Thorac Cardiovasc Surg 2004; 52
DOI: 10.1055/s-2004-816762

Planning of surgical antiarrhythmic interventions based on simulations of cardiac electrophysiology

G Reinerth 1, TM Schmidt 1, G Seemann 2, J Albers 1, O Doessel 2, S Hagl 1, CF Vahl 1
  • 1Department of Cardiac Surgery, University of Heidelberg, Germany
  • 2Institute for Biomedical Engineering, University of Karlsruhe (TH), Germany

Objectives: Surgical ablation procedures in atrial fibrillation originate from experiences made with the Cox-/Maze-procedure.

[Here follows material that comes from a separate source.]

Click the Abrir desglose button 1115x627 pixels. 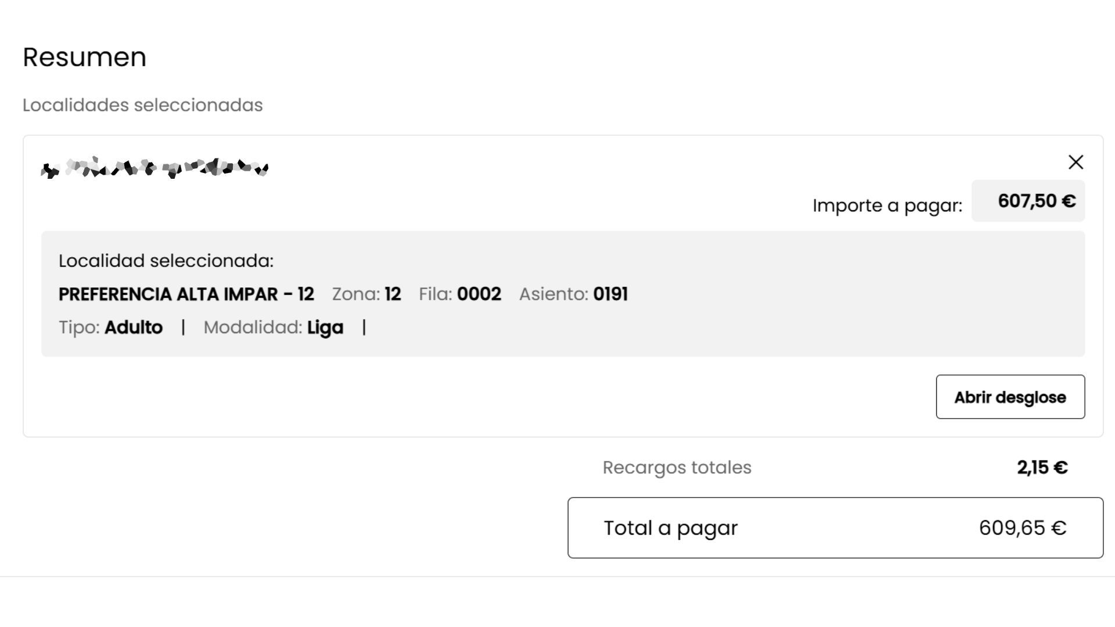(x=1010, y=397)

Aiming at a better adaptation of the extent of surgery in individuals, a computer model based planning environment for this rhythm disorder was developed and validated using a Langendorff preparation of domestic pig hearts (n=8).

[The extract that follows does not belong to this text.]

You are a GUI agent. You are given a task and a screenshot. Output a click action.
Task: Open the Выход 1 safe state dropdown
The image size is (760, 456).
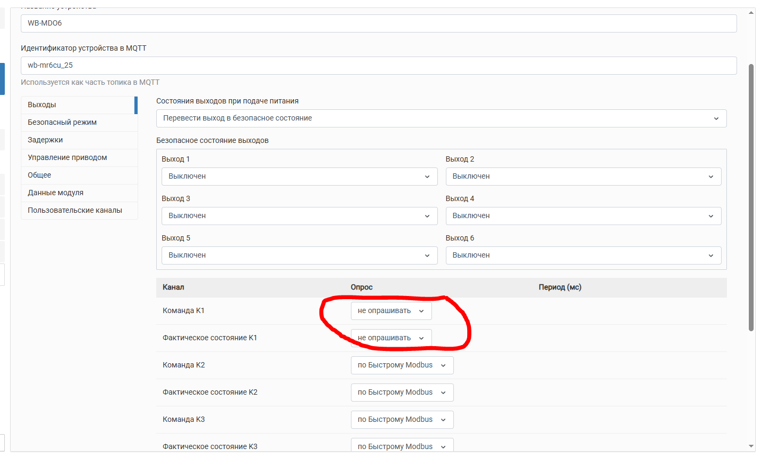pos(299,177)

Material and Methods: Mathematical models are used to describe the electrophysiology of each single cell with a rule based system depending on tissue type, stimulus frequency and refractory period. Another model couples cells to a multi-cellular-environment including tissue heterogeneities, fiber orientation and specific properties of the cardiac conduction system. Simulation results were validated in a porcine Langendorff preparation. Performing a spiral CT scan, a balloon catheter (EnSite-System) for endocardial mapping was sequentially introduced into all four heart chambers to record the electrical excitation propagation in the beating heart.

Results: The data acquired in the experiments corresponded exactly to the calculated potentials based on the computer simulations. The model offered a near real time time-resolution in sinus rhythm and atrial fibrillation. The morphological and electrophysiological properties were adequately presented allowing exact planning and performing of ablation lines to terminate atrial fibrillation.

Conclusions: For the first time, this model of combined cardiac electrophysiologic and morphological properties allows simulation of the effects of ablation lines to terminate atrial fibrillation. The study provides a new tool to improve the quality of surgical ablation procedures.